Brief
Without leaving anything out, print every line of the data.

Available data
--------------------------------------------------

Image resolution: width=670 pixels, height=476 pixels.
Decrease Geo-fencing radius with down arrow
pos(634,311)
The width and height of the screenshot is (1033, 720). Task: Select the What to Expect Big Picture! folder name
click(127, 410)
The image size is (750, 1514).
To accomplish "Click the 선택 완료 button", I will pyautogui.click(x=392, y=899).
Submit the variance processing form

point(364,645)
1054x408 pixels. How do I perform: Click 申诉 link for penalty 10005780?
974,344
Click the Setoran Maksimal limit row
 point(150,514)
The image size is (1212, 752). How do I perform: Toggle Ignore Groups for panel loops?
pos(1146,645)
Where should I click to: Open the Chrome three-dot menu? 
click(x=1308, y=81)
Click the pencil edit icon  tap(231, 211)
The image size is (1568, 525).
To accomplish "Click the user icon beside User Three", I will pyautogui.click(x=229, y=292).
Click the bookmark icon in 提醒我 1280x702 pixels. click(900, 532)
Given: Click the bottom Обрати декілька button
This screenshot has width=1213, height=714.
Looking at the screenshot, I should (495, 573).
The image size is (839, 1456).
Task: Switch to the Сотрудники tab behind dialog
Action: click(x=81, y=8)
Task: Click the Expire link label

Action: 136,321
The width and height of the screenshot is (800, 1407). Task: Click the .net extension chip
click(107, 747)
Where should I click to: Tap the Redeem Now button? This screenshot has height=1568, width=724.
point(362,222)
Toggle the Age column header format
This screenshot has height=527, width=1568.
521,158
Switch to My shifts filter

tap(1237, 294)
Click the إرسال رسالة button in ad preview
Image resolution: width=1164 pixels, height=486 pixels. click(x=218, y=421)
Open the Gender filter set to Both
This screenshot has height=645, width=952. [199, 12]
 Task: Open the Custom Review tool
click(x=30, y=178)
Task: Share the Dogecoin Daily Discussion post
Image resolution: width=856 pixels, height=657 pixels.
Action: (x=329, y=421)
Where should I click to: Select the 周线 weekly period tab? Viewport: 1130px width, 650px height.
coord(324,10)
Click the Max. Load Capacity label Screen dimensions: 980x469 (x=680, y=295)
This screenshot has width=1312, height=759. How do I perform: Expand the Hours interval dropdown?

--------------------------------------------------

Solution to the exercise
Image resolution: width=670 pixels, height=476 pixels.
Decrease Geo-fencing radius with down arrow
pos(634,311)
The width and height of the screenshot is (1033, 720). Task: Select the What to Expect Big Picture! folder name
click(127, 410)
The image size is (750, 1514).
To accomplish "Click the 선택 완료 button", I will pyautogui.click(x=392, y=899).
Submit the variance processing form

point(364,645)
1054x408 pixels. How do I perform: Click 申诉 link for penalty 10005780?
974,344
Click the Setoran Maksimal limit row
 point(150,514)
The image size is (1212, 752). How do I perform: Toggle Ignore Groups for panel loops?
pos(1146,645)
Where should I click to: Open the Chrome three-dot menu? 
click(x=1308, y=81)
Click the pencil edit icon  tap(231, 211)
The image size is (1568, 525).
To accomplish "Click the user icon beside User Three", I will pyautogui.click(x=229, y=292).
Click the bookmark icon in 提醒我 1280x702 pixels. click(900, 532)
Given: Click the bottom Обрати декілька button
This screenshot has width=1213, height=714.
Looking at the screenshot, I should (495, 573).
The image size is (839, 1456).
Task: Switch to the Сотрудники tab behind dialog
Action: click(x=81, y=8)
Task: Click the Expire link label

Action: 136,321
The width and height of the screenshot is (800, 1407). Task: Click the .net extension chip
click(107, 747)
Where should I click to: Tap the Redeem Now button? This screenshot has height=1568, width=724.
point(362,222)
Toggle the Age column header format
This screenshot has height=527, width=1568.
521,158
Switch to My shifts filter

tap(1237, 294)
Click the إرسال رسالة button in ad preview
Image resolution: width=1164 pixels, height=486 pixels. click(x=218, y=421)
Open the Gender filter set to Both
This screenshot has height=645, width=952. [199, 12]
 Task: Open the Custom Review tool
click(x=30, y=178)
Task: Share the Dogecoin Daily Discussion post
Image resolution: width=856 pixels, height=657 pixels.
Action: (x=329, y=421)
Where should I click to: Select the 周线 weekly period tab? Viewport: 1130px width, 650px height.
coord(324,10)
Click the Max. Load Capacity label Screen dimensions: 980x469 (x=680, y=295)
This screenshot has width=1312, height=759. How do I perform: Expand the Hours interval dropdown?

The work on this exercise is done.